▶ YOUR INSTRUCTIONS
For every line of the material below, check for the string "grid" and return the line if it is there.

▶ DATA FOR THE TASK
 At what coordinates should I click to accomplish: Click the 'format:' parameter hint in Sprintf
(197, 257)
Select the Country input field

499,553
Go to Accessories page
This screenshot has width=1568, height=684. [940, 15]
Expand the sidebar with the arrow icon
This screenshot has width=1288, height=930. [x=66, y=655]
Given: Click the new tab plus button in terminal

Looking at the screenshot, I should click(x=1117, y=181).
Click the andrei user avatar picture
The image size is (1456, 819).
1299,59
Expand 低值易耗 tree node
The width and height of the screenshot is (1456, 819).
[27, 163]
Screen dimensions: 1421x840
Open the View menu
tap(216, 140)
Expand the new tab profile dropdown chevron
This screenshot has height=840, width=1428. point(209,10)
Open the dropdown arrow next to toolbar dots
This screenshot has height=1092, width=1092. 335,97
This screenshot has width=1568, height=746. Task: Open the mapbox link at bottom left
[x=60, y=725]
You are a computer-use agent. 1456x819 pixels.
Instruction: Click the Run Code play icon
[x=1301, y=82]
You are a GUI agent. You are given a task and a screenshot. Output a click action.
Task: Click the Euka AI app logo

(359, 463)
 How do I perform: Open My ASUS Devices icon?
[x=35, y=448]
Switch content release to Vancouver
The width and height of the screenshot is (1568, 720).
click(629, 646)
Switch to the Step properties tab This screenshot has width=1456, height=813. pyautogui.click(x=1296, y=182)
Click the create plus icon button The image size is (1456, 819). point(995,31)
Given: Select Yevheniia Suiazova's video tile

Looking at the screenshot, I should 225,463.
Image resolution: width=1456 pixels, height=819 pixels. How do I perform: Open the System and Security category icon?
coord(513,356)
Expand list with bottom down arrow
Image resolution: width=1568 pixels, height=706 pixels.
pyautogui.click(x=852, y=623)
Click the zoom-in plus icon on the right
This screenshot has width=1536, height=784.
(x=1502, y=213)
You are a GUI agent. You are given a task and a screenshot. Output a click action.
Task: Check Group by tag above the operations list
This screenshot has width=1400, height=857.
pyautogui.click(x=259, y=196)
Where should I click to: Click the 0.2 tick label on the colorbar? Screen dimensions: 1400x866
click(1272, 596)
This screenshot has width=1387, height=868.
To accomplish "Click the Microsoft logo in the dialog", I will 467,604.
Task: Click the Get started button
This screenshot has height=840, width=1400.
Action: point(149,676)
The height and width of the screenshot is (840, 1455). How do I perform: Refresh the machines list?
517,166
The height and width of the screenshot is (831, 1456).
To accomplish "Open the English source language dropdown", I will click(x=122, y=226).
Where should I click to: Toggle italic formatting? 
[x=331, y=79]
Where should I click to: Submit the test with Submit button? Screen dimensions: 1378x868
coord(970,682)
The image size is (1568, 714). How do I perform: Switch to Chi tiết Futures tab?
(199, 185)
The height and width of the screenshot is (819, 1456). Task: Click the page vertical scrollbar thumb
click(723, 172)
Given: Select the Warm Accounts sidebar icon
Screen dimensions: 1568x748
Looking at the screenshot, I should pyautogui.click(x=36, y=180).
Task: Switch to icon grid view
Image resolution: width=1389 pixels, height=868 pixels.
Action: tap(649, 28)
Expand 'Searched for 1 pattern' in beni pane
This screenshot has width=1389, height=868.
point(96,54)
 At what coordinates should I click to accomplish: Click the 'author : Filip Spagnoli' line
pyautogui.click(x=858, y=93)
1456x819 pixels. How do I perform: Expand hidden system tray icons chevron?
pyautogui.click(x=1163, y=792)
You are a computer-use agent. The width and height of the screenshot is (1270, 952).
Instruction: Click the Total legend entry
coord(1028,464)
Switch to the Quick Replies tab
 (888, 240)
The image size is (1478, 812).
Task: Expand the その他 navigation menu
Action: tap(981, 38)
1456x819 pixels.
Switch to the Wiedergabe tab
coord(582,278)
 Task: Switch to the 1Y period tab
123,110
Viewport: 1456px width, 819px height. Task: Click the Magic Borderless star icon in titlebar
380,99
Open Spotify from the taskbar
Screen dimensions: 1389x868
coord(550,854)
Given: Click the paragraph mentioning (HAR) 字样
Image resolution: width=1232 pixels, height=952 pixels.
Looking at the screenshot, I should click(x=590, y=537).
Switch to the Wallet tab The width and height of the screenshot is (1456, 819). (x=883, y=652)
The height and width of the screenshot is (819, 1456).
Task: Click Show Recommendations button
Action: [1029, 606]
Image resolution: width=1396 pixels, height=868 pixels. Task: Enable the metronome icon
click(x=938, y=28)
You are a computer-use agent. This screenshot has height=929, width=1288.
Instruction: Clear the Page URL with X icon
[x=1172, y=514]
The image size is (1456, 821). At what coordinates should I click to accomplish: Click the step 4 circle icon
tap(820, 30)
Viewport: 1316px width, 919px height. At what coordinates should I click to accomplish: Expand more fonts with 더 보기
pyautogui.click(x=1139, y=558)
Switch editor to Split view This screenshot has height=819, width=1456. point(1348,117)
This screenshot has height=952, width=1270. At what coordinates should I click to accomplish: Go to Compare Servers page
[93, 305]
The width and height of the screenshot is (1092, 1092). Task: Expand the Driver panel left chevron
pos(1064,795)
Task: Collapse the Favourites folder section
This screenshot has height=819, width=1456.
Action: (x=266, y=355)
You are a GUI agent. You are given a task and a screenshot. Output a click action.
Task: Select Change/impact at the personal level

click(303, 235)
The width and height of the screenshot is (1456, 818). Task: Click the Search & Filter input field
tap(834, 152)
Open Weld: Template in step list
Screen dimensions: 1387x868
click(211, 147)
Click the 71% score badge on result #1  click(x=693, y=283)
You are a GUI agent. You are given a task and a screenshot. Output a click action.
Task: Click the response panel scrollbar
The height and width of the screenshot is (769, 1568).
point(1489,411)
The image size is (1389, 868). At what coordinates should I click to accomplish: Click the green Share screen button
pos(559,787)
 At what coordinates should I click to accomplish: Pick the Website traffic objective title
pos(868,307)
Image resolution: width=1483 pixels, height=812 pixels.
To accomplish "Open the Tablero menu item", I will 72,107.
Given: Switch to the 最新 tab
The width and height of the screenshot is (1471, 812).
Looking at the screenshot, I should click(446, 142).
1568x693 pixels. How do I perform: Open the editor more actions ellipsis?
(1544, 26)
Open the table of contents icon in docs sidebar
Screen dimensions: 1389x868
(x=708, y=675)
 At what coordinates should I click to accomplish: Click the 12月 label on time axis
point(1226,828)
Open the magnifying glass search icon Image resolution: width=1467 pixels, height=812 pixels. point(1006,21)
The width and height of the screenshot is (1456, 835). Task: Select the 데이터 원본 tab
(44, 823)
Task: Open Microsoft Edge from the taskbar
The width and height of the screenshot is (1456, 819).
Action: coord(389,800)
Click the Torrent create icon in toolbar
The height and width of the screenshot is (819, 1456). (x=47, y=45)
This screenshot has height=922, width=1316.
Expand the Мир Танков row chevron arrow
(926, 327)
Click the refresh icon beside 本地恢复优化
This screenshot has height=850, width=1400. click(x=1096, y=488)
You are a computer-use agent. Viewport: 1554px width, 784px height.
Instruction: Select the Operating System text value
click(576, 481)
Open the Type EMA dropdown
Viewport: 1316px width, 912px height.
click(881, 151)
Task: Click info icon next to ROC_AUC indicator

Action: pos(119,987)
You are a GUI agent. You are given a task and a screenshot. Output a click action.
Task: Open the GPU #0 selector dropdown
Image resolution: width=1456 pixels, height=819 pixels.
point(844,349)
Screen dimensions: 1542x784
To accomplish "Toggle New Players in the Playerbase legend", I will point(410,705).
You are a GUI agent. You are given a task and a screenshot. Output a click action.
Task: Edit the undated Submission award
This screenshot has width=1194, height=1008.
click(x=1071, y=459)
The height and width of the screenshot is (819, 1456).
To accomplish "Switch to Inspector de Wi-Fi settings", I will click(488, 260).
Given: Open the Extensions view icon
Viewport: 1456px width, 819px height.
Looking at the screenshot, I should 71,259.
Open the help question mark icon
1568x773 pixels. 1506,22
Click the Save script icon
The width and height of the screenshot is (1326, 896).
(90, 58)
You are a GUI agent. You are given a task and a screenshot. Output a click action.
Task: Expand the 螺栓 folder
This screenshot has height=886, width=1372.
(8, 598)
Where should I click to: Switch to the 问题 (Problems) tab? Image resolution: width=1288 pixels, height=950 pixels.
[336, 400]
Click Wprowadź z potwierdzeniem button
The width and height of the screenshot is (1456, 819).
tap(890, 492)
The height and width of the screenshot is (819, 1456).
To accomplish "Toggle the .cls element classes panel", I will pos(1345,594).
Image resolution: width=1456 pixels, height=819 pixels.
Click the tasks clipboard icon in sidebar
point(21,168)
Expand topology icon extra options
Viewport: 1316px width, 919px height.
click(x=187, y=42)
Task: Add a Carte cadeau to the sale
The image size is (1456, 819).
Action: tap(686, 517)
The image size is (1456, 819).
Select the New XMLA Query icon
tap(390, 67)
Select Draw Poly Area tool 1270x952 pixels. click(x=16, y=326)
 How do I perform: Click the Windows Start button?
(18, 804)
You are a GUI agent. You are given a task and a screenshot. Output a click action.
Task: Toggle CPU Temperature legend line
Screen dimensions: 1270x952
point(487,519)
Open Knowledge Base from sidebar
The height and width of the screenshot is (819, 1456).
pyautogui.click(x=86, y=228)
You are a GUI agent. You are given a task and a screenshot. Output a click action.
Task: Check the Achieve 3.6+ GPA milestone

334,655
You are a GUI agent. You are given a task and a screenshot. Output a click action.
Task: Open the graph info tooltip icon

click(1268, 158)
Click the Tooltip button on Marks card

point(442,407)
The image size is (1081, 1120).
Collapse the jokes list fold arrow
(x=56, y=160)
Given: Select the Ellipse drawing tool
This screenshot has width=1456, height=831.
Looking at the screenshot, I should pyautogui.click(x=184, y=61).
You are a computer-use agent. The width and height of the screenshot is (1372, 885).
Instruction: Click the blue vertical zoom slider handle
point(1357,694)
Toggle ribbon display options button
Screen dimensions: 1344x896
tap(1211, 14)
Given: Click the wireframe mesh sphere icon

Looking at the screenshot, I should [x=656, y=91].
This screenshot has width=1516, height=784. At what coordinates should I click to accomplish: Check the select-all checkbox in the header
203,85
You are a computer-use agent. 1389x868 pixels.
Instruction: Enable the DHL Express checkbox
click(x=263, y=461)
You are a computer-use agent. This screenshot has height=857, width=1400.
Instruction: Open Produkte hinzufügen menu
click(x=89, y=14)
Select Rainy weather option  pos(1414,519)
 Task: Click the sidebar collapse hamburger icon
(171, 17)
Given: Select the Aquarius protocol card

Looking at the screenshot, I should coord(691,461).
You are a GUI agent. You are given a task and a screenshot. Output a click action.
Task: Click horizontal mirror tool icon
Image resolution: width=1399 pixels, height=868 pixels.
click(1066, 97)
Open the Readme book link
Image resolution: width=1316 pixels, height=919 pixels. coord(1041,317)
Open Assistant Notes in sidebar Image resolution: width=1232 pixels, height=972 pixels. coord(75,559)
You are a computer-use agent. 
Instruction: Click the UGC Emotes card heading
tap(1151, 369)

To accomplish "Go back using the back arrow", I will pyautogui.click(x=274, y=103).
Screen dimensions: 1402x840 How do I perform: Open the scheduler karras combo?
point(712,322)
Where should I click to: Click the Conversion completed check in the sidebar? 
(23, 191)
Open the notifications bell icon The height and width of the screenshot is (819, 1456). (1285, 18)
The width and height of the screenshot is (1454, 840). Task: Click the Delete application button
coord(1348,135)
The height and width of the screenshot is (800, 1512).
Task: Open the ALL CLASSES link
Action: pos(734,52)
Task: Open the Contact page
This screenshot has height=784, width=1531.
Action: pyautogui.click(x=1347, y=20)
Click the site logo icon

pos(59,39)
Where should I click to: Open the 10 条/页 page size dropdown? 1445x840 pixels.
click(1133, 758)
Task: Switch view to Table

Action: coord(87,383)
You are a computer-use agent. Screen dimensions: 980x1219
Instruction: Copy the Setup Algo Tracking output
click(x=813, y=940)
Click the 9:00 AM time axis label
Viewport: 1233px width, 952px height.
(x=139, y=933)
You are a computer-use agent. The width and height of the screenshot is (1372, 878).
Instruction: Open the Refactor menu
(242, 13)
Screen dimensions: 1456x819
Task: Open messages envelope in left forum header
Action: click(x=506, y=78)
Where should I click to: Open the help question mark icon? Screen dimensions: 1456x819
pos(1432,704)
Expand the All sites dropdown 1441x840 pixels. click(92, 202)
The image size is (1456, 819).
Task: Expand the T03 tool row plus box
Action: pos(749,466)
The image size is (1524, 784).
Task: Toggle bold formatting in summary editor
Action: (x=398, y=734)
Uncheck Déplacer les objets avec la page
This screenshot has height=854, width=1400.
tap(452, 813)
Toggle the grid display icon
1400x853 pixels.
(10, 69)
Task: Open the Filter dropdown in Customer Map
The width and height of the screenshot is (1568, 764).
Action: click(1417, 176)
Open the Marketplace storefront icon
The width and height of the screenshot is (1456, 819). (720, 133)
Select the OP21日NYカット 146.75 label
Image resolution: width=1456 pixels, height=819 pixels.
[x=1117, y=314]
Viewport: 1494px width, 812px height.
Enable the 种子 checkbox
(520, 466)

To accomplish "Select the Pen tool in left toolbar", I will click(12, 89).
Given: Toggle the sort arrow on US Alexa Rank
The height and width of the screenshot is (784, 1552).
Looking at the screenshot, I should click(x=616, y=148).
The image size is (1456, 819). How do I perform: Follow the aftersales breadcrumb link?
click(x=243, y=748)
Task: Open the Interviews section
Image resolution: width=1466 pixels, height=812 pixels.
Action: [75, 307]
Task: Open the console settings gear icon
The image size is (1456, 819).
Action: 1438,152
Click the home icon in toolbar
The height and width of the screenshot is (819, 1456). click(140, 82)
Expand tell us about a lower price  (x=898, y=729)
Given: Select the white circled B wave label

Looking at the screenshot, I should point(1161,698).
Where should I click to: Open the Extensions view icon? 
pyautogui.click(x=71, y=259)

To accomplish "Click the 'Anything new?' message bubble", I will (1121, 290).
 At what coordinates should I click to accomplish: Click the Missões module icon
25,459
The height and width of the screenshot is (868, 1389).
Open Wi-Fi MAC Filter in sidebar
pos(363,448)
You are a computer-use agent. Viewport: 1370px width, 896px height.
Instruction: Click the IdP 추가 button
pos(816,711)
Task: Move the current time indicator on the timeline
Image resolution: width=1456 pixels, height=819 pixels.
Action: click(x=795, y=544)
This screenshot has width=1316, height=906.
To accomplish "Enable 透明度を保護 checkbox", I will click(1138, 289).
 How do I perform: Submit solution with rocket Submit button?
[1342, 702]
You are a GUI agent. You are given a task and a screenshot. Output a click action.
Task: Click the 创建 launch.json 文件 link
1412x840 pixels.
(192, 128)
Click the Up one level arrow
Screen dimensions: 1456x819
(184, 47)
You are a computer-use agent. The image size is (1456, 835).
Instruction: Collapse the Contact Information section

▶ ANSWER SPACE
Task: Switch to icon grid view
Toggle the grid display icon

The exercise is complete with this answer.